Conférencier : Theophilos Rifiotis
Discutante : Célyne Lalande

Entre le levier et l'arène : bilan de la judiciarisation de la violence de genre au Brésil

Lors de notre congrès annuel de justice réparatrice et de médiation 2022, L’anthropologue brésilien, Theophilos Rifiotis est venu nous dresser le bilan de plus de 20 ans de recherches de terrain auprès des intervenants de la police judiciaire et des tribunaux spécialisés en violence conjugale au Brésil. La présentation porte plus particulièrement sur les résultats de la recherche collective menée depuis 2017 dans cinq villes brésiliennes (Florianopolis, Lages, Uruguaiana, Juiz de Fora et Natal), dans le cadre d'un projet soutenu par l'agence de recherche scientifique brésilienne (CNPq). Les résultats de ces recherches font état de changements dans les pratiques dans les Commissariats de Protection de la Femme et du traitement juridique dans les tribunaux spécialisés en matière de violence conjugale. Nous avons constaté tout particulièrement un mouvement pendulaire entre les efforts de pénalisation et les interventions dites "alternatives". Depuis 2018, les orientations du Conseil National de Justice reconnaissent la pertinence de la justice réparatrice en matière de violence conjugale. Notre bilan nous a permis d'identifier principalement deux défis majeurs posés par ces expériences d'intervention sociale : 1) d'abord la tension entre la valeur instrumentale de la judiciarisation comme un levier (approche politique) et sa valeur d'arène, c'est-à-dire de dispute autour de la construction des rapports de genre au cours des procès; 2) l'exigence de problématiser l'objet même de l'intervention judiciaire dans les cas de violence conjugale et la polarité victime-agresseur. Ce bilan souligne l'agentivité des sujets et la pluralité des interventions sociales.

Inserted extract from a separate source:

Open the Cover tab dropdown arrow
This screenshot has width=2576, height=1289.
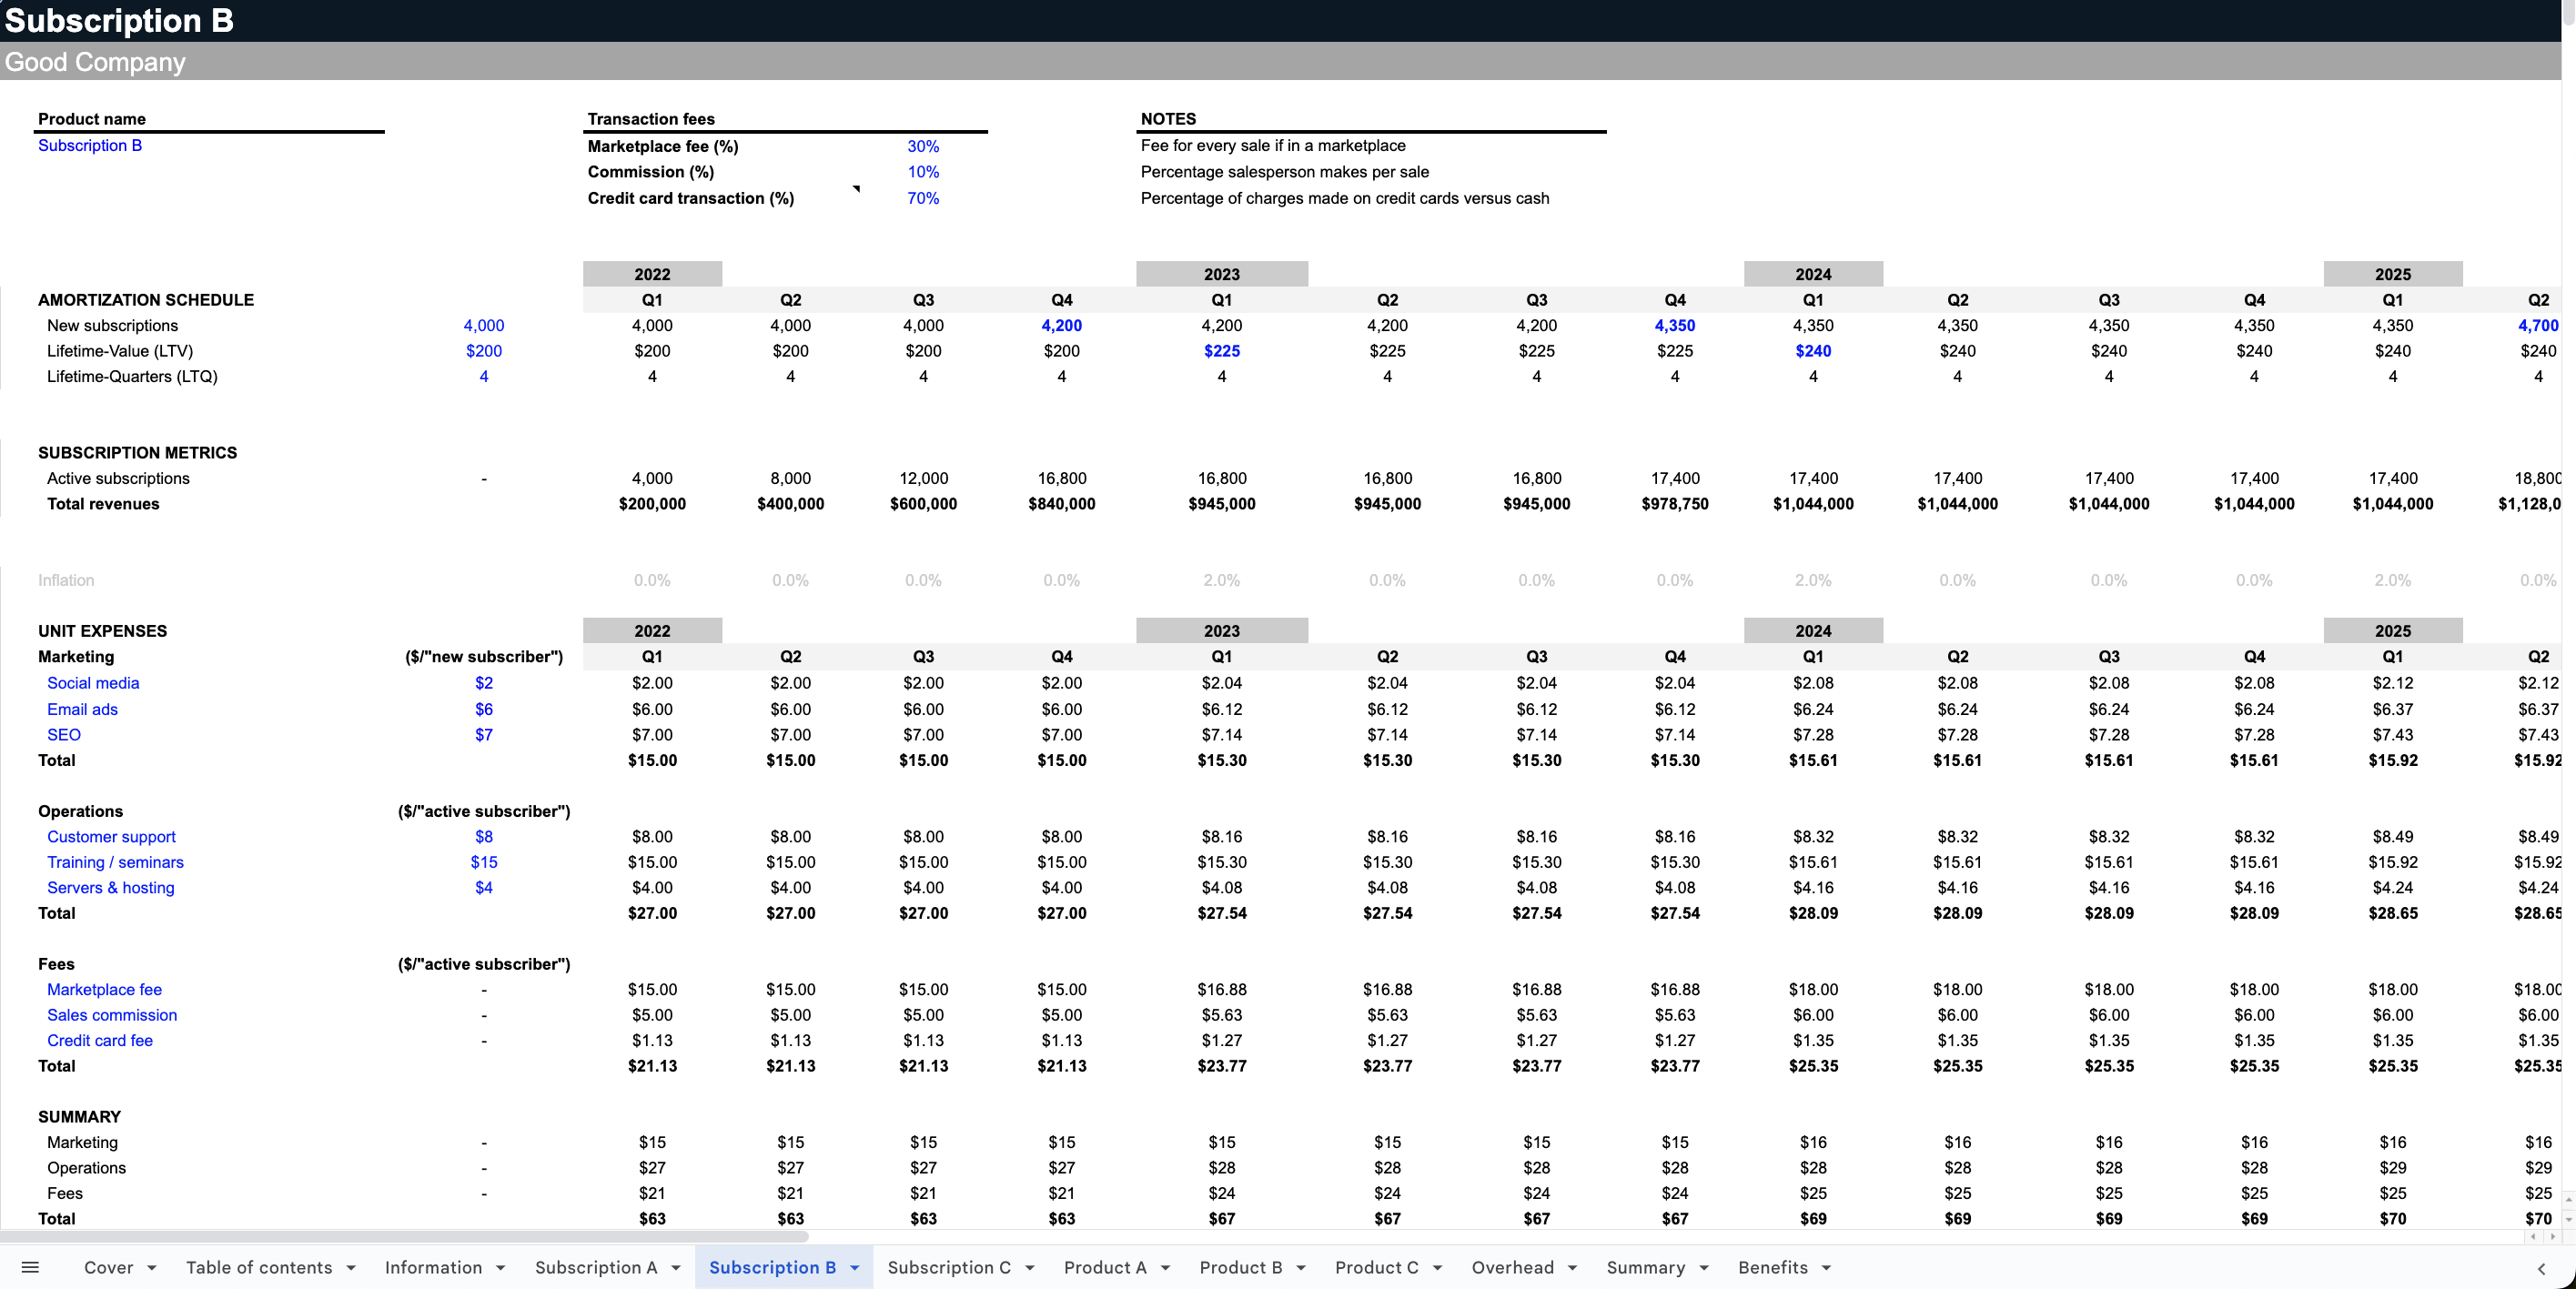(152, 1267)
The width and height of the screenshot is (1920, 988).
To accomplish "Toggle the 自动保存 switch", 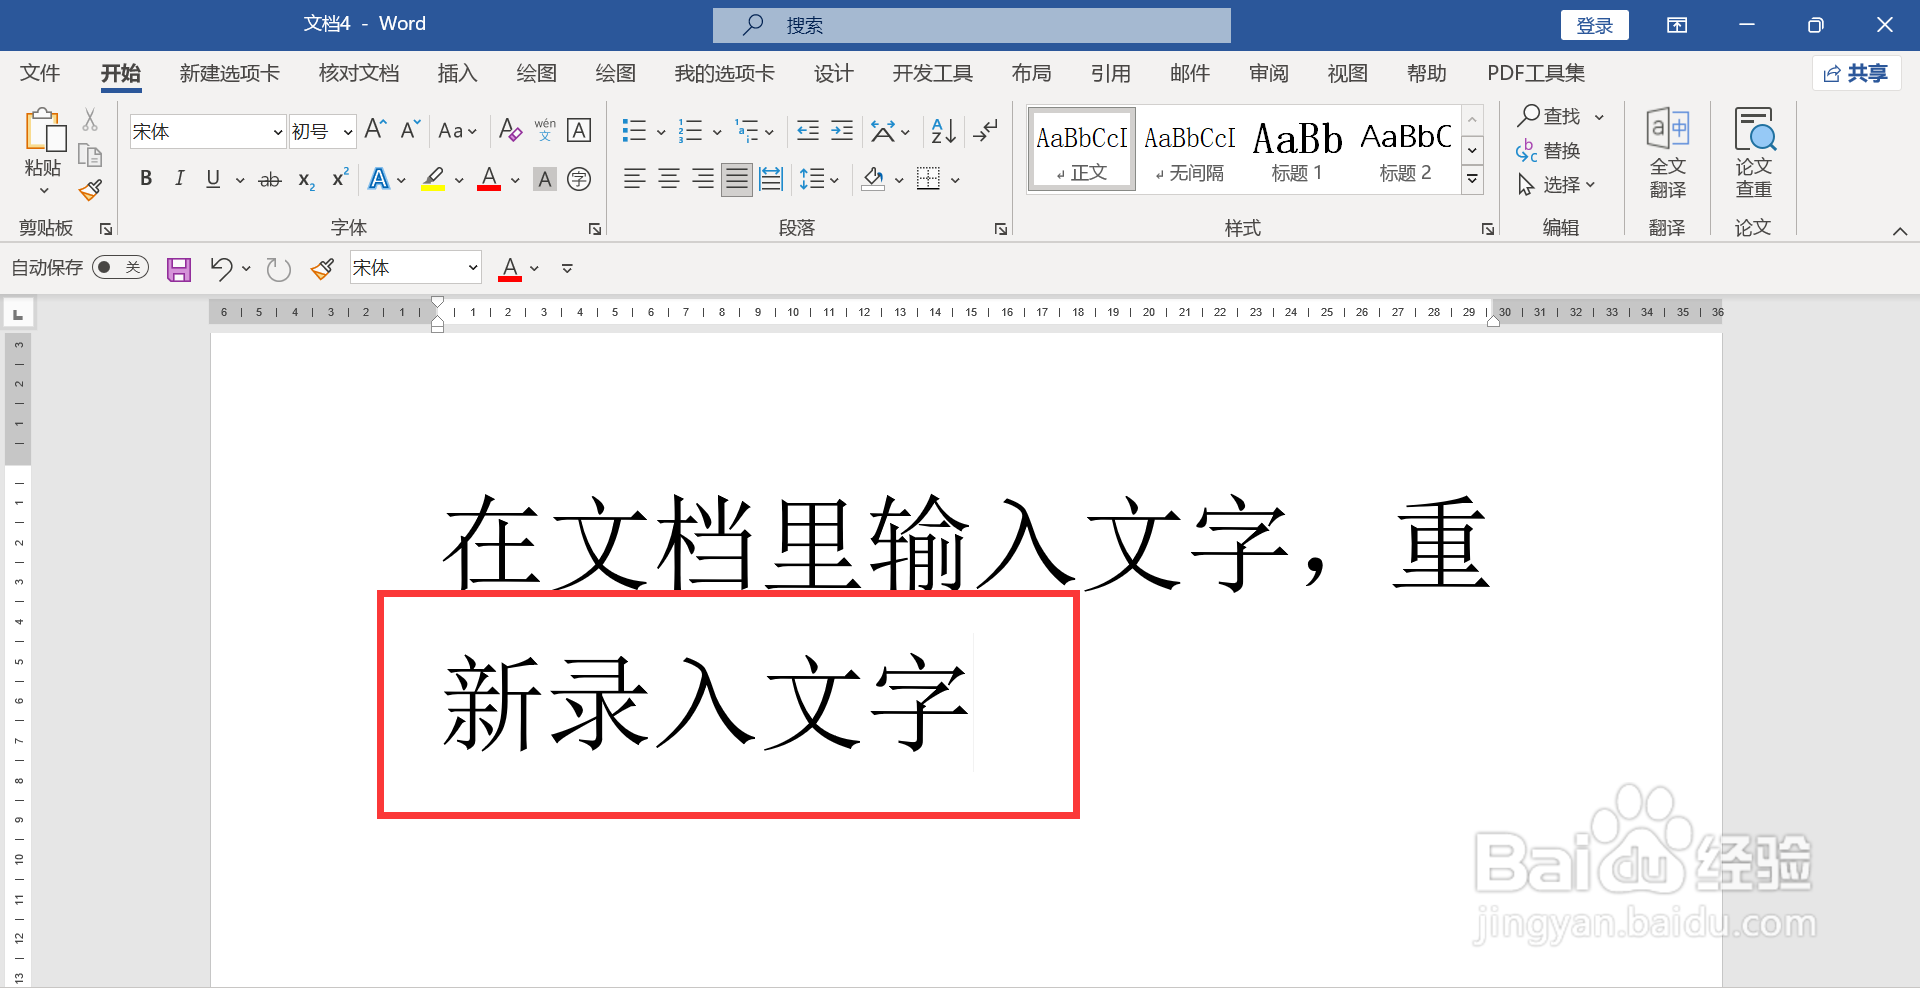I will [119, 267].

Theophilos Rifiotis est professeur titulaire au Doctorat en Anthropologie sociale à l'Université Fédéral de Santa Catarina et à l'Université Federal de Rio Grande do Sul. Spécialisé dans l'étude de la judiciarisation de la violence de genre et les pratiques réparatrices au Brésil depuis plus de 20 ans, il dirige le Laboratoire des Études des Violences (LEVIS) à l'Université Federal de Santa Catarina et il coordonne un réseau de recherche en partenariat avec l'Université de Buenos Aires et l'Université National de La Plata en Argentine.